We were discussing wit. I uttered a self-evident truth which proved gratifyingly controversial. Of all the people I encounter, the soldiers are much the funniest. I took no prisoners among those who tried to disagree, merely telling them to get out more and find themselves in decent company.
Military humour is an abiding delight. It may be that not every reader has read George MacDonald Fraser’s three McAuslan books (he also wrote the Flashman series and Quartered Safe Out Here, about the Burma campaign, said to be Prince Philip’s favourite book). Quartered Safe is a war memoir of the highest order, while the McAuslans put our author up there with Wodehouse. Some of the finest comic writing in English, they will also help to teach a nervous new subaltern how to handle his platoon. Yet there should be a caveat, for they will make you laugh out loud. If you read one in public, people will think that you have St Vitus’s Dance. If you are holding a drink, you will spill it. But even without reaching the heights of McAuslan, every soldier I know has a wonderful repertoire of stories.
There is an obvious explanation. Jokes relieve stress, and soldiers have plenty of that, not only in combat. Imagine the exactitude demanded by the Queen’s Birthday Parade. Lines of men apparently quick-marching straight at one another: one misstep and Horseguards could implode in chaos, like a Highland reel if I am taking part. So should you have lunch at the Cavalry Club with a couple of chaps who spent much of their morning in a rehearsal, expect lots of merriment as they unwind. Those who reel with me risk bruised shins. Lunches with paraders have a similar hazard: sore tummy muscles, the aftermath of glorious laughter.

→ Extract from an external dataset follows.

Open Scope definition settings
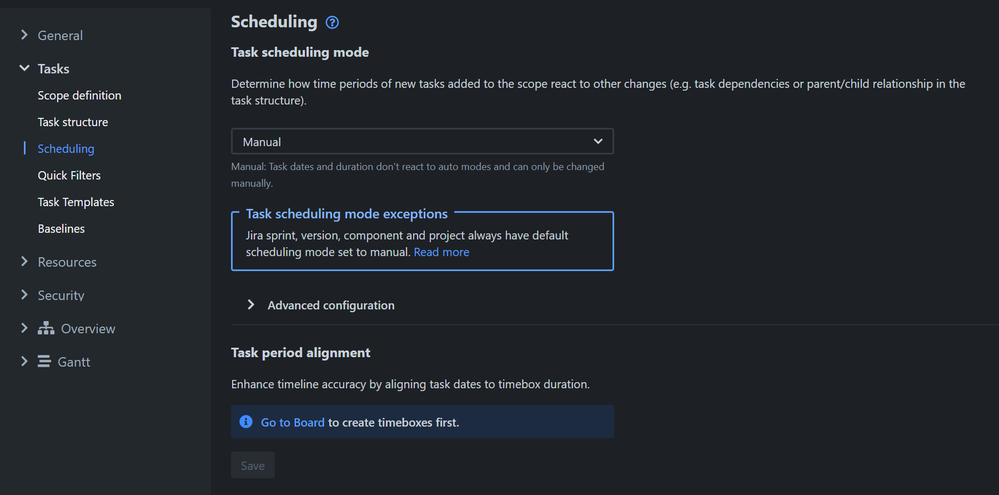[x=79, y=96]
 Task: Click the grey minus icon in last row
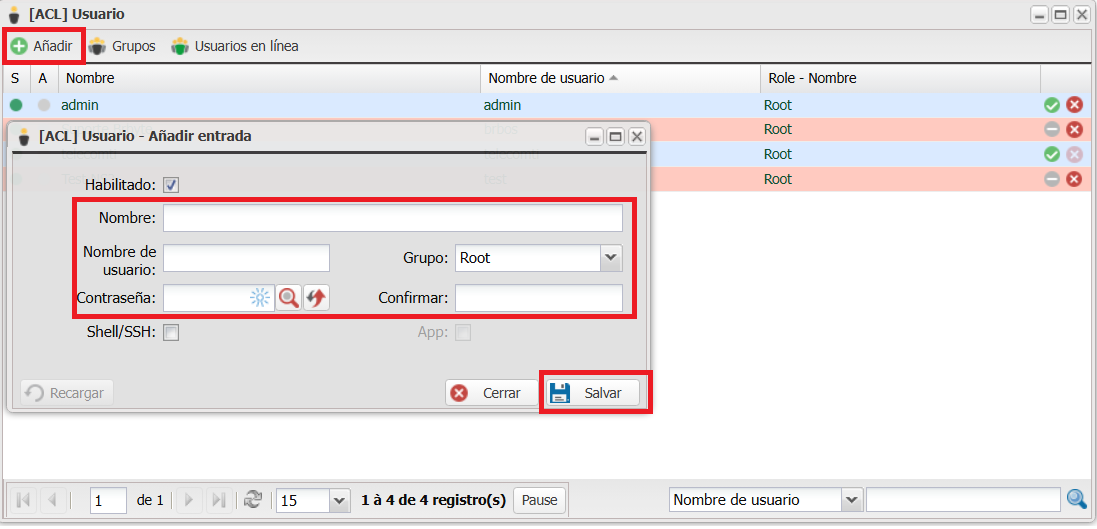1051,179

The thought of sore stomachs made me think of the late Sir George Burns. General George was one of the most distinguished -Coldstreamers of the post-war era, and certainly the best known. After a formidable war he went on to command London District and was Colonel of the Coldstream for some decades. He rode at the Birthday Parade well past the age at which generals normally conclude that discretion is the better part of horsemanship. This feat was the more remarkable in that he not only used seniority to excuse himself from rehearsals; he had never really learned to ride. A large man, his posture on horseback induced among the cavalry a mixture of fou rire and apoplexy. Fortunately, the horses which stoically bore him always seemed to know their way around Horseguards.
He had another habit that brought senior NCOs to the verge of a nervous breakdown. He was chronically untidy. Before the great parade, he would be batmanned into resplendent kit. But the General would decide that there was just time for another cup of coffee. Even without the excuse of reading McAuslan, he would promptly spill half of it down the front of his uniform.
One day, he summoned the medics and admitted to gut ache. The doctors were worried; it had clearly gone on for some time. It was decided to open him up. When that happened, anxiety gave way to amusement. Over the centuries, many of the brutal and licentious have suffered encounters with lead, but General George was surely unique. A greedy man, he always wolfed his food which consisted, whenever possible, of game. Fifty-six lead pellets were found in his stomach.
If you are inclined to sprinkle lead on your victuals, there may be a prophylactic. Appropriately enough, it comes from Condom: an Armagnac from the producteurs de la cave de Condom. It may not be easy to find in England, but if you should be in Condom, do not miss the local cooperative. With the power and subtlety of a proper Armagnac, it would surely help to ease lead shot into the chitterlings.